Evini boşaltmayan Bülbül Mahallesi Paşabakkal Sokağı sakini Tamer Bekar, Rum çocuklarıyla büyüdüğü için anadili gibi Rumca biliyor. Çocukluk döneminden, pırıl pırıl sokaklar kalmış hafızasında… Herkesin birbirini tanıdığı, kapıların bile kilitlenmediği zamanları anlatırken boğazı düğümleniyor: “O komşuluğu çok özledim. Şimdi de burayı başka yere değişmem. Alıştık buraya, kolay değil 70 yıl… Mahallemiz son yıllarda bu hale geldi…” Ayakkabı ustalığından emekli olan Bekar, yaklaşık on yıldır yürüyemiyor. Arkadaşlarının yardımıyla sokağa çıkabiliyor. Gitmek, bu yüzden hapislik demek… “Beni arkadaşlarım nasıl bulacak? Yalnız kalırım. Gidersem kaybolurum” diyor.

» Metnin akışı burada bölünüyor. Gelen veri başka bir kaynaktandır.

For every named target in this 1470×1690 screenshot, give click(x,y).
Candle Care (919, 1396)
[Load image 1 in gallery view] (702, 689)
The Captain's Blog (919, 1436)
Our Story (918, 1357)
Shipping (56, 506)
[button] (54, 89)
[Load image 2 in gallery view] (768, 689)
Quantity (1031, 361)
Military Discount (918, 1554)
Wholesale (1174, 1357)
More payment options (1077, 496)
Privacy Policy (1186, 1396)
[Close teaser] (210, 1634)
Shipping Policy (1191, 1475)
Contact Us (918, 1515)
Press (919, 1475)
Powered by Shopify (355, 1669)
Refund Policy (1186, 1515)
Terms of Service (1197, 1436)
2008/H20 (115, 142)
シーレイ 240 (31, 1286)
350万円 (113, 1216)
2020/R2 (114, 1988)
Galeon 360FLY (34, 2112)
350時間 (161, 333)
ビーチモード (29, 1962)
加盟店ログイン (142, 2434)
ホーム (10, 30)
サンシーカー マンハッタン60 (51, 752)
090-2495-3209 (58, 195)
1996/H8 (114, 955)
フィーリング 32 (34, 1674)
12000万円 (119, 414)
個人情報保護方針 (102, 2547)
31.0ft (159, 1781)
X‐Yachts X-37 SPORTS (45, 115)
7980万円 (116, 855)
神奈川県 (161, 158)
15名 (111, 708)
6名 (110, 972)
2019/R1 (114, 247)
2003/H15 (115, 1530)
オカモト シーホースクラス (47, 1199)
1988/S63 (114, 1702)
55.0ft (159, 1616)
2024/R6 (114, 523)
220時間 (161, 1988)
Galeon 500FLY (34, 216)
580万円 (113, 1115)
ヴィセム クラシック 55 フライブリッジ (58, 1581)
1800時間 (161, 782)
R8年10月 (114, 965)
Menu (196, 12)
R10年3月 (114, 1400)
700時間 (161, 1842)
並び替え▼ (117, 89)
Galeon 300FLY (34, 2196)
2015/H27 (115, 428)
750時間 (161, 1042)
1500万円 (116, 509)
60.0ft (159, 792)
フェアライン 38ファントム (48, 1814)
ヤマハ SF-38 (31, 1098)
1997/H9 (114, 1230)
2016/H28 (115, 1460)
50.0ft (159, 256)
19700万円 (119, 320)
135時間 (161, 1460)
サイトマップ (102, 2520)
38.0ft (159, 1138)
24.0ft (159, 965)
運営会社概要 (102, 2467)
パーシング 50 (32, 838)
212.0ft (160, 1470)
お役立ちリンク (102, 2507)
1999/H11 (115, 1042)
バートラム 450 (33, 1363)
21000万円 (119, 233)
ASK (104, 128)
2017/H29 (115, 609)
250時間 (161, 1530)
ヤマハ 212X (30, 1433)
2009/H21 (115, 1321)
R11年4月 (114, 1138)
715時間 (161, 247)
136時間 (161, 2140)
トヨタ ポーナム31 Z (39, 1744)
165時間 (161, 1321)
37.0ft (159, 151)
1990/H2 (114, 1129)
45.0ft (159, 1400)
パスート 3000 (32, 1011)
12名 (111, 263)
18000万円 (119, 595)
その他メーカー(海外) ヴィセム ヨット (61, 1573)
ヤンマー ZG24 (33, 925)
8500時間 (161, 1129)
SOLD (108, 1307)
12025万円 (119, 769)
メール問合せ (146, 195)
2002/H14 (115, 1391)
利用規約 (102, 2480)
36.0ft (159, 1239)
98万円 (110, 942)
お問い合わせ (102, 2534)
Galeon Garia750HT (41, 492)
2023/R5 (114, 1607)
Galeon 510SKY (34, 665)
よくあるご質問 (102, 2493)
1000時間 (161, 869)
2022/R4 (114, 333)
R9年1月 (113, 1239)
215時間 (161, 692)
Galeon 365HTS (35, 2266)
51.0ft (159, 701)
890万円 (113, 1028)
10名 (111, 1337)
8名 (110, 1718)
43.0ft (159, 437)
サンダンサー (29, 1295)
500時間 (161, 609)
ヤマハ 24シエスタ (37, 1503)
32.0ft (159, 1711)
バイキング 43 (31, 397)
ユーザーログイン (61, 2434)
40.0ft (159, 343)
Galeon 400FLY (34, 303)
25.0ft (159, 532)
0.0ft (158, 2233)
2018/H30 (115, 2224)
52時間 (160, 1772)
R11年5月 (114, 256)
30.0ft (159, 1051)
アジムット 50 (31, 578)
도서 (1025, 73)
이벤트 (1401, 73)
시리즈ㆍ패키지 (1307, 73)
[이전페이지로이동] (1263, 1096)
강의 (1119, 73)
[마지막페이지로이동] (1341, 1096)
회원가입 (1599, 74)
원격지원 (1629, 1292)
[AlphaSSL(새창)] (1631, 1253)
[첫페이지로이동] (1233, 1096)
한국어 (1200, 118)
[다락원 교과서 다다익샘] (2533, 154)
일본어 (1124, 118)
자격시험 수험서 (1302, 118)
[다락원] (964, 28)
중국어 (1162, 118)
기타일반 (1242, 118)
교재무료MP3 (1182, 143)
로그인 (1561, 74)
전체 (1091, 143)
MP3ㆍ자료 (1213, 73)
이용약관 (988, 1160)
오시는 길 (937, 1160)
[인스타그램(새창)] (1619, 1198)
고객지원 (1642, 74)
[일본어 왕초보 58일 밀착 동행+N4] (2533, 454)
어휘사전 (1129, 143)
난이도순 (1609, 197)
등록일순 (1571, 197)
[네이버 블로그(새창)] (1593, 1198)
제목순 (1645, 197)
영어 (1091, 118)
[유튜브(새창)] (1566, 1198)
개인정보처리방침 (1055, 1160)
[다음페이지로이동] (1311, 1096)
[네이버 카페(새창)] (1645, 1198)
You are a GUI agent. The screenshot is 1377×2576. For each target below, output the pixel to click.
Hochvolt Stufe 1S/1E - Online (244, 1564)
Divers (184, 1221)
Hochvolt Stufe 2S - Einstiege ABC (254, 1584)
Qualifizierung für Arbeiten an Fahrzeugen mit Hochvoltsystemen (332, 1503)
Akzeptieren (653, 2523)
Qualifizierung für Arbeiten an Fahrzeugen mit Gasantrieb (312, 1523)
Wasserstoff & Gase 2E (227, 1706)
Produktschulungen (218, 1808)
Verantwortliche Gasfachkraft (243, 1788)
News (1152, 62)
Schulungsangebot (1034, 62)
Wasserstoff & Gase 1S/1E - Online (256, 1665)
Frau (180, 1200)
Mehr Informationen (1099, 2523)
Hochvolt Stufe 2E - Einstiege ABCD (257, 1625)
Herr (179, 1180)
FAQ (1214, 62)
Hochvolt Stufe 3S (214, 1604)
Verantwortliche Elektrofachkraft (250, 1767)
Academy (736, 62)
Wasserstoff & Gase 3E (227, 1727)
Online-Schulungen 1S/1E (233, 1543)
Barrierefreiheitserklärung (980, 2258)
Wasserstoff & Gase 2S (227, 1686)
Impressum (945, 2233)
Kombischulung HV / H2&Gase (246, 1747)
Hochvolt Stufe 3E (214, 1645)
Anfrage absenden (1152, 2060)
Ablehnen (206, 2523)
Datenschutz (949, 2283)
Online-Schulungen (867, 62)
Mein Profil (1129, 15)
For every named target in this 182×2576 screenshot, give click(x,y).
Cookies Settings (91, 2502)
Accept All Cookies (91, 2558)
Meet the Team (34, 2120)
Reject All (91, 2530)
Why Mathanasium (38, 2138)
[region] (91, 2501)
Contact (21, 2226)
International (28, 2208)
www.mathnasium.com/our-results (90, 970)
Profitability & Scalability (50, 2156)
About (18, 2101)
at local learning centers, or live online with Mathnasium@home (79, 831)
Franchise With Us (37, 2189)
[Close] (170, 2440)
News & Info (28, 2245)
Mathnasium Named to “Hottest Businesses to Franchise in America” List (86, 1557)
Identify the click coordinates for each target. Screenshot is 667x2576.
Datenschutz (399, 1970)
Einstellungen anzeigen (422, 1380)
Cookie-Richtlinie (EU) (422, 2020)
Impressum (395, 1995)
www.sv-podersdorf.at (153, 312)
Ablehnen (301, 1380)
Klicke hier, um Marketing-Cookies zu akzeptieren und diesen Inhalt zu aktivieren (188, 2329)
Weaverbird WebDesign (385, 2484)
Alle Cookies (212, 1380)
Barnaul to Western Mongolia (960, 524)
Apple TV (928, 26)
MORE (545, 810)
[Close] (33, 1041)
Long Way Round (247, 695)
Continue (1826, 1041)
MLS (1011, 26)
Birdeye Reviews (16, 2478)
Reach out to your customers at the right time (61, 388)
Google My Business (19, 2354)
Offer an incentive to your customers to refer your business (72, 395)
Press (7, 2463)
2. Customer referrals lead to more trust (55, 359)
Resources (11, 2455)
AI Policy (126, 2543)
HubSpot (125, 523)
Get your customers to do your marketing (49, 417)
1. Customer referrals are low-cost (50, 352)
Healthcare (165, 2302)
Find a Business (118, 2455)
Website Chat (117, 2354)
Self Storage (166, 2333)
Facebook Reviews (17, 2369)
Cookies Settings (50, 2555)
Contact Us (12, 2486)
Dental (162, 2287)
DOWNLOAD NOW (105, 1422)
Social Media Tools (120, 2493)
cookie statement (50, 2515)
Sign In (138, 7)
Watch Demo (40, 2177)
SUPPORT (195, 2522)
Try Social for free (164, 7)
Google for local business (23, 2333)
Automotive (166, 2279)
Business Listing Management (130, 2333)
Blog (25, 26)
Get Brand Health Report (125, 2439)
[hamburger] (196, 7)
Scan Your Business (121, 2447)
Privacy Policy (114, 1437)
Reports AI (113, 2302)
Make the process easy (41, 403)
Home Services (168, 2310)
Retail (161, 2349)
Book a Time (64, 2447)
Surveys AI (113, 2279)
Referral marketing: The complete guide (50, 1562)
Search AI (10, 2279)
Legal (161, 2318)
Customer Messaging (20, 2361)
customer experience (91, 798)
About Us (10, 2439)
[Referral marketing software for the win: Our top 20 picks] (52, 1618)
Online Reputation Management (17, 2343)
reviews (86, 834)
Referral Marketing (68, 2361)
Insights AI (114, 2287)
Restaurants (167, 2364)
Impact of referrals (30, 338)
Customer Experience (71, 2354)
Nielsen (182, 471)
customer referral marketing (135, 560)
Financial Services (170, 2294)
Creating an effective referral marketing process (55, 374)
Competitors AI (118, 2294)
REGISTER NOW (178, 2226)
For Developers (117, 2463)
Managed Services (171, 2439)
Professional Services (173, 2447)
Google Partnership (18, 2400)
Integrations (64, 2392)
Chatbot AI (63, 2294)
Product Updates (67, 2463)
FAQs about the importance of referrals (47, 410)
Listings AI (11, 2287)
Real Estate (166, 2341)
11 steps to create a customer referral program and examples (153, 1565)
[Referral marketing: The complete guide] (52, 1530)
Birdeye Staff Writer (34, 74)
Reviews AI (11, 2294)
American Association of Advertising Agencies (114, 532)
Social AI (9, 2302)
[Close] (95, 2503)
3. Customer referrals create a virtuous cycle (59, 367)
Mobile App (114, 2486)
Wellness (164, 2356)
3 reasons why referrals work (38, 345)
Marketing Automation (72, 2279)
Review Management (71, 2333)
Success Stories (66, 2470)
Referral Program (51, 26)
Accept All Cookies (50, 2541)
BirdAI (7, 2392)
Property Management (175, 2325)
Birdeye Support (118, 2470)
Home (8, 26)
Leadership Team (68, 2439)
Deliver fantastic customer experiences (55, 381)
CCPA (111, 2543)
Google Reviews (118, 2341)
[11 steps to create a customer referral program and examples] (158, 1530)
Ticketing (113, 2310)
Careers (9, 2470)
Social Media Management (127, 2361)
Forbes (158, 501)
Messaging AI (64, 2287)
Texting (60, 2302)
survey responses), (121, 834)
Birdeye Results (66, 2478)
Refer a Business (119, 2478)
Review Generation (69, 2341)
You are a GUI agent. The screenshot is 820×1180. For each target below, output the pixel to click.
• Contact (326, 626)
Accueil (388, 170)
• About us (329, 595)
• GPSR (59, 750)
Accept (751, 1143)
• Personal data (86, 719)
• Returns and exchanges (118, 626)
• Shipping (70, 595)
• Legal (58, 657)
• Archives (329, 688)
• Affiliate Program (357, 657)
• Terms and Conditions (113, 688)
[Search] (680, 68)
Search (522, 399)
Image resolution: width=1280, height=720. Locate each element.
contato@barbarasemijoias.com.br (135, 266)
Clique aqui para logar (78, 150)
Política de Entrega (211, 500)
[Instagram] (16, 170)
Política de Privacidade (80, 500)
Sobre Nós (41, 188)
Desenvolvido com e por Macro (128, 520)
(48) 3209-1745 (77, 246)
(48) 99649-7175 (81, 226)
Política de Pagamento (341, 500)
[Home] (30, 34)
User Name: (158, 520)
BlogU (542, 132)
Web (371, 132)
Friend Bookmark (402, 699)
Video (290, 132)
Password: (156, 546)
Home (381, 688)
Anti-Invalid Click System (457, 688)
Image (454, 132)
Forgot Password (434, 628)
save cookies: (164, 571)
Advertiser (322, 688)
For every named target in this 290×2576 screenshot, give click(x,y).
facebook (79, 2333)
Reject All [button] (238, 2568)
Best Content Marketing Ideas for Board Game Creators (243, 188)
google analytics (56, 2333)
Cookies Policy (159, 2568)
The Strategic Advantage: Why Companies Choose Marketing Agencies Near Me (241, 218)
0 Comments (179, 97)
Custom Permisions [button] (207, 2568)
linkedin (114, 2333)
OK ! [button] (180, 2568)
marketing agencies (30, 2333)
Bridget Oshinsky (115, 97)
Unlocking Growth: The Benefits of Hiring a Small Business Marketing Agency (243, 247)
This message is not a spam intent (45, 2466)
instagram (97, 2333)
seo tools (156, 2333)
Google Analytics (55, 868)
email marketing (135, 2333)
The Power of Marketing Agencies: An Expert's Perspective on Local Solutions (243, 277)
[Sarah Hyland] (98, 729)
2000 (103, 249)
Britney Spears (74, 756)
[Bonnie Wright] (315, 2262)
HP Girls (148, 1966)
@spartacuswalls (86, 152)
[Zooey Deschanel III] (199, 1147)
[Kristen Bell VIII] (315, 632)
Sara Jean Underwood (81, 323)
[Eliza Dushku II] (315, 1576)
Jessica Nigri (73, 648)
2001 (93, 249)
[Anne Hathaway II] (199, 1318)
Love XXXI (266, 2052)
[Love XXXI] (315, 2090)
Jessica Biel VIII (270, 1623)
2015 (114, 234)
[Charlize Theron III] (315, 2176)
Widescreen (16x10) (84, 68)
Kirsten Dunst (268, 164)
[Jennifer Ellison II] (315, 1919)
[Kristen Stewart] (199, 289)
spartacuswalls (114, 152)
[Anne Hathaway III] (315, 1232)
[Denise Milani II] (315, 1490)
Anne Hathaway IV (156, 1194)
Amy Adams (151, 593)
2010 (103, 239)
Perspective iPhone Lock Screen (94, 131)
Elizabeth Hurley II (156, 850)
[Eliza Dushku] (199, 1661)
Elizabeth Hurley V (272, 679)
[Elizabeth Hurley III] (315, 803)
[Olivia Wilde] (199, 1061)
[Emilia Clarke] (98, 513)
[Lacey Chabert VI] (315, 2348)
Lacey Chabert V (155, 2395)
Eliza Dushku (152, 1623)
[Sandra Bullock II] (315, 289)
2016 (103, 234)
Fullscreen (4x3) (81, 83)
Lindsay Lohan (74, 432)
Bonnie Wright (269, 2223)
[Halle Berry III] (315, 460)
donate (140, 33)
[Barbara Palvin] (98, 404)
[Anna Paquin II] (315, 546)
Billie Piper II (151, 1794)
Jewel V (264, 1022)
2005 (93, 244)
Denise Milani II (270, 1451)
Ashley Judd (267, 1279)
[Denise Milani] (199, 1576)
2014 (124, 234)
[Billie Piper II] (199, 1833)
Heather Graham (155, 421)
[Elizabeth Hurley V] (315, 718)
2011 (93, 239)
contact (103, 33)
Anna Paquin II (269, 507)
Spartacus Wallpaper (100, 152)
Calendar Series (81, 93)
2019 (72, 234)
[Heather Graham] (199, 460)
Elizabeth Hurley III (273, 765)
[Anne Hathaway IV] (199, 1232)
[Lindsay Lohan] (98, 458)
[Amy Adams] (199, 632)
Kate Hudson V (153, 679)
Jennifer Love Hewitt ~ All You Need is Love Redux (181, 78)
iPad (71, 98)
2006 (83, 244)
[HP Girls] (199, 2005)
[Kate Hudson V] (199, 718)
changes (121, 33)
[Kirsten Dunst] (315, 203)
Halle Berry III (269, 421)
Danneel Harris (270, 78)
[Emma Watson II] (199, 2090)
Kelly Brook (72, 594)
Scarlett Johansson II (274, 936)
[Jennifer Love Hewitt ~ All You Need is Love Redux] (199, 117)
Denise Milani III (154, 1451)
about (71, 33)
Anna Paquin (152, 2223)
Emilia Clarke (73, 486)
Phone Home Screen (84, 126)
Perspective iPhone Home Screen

Gözlerinde öfkeden çok yılgınlık, çaresizlik var. Bir poşet dolusu ilacını gösteriyor. Kendi evinde işgalci haline getirilmiş.
Hakkında açılan tahliye davası nedeniyle arkadaşlarının sırtında mahkeme salonlarına taşınıyor. Evi boşaltması için her yolu denediklerini anlatıyor: “Elektrikli sandalye teklif ettiler, icra kâğıdı yolladılar. Bir gördüğüm memuru ikinci kez görmüyorum. Sonra da dava açtılar. Bakalım ne olacak? Avukatım yok, kendim gidiyorum mahkemeye. Hâkim, ‘bu dava daha uzar’ dedi. Mahkeme bitene kadar dokunamazlar bu binaya. Şaşkınım tabii, ev sahibiydim işgalci oldum.” Sohbet ilerliyor, “üzülme gönderemeyecekler seni” diyorum neşeleniyor: “Bal ye sen e mi? İnşallah gitmeyiz” diyor. Evlerin yağmalanmasına belediyenin göz yumduğunu dile getiriyor: “Bu ayıptır. Balyozlarla vuruyorlar, kolonlardaki demirleri almak için… Bu evler tarihi eser.”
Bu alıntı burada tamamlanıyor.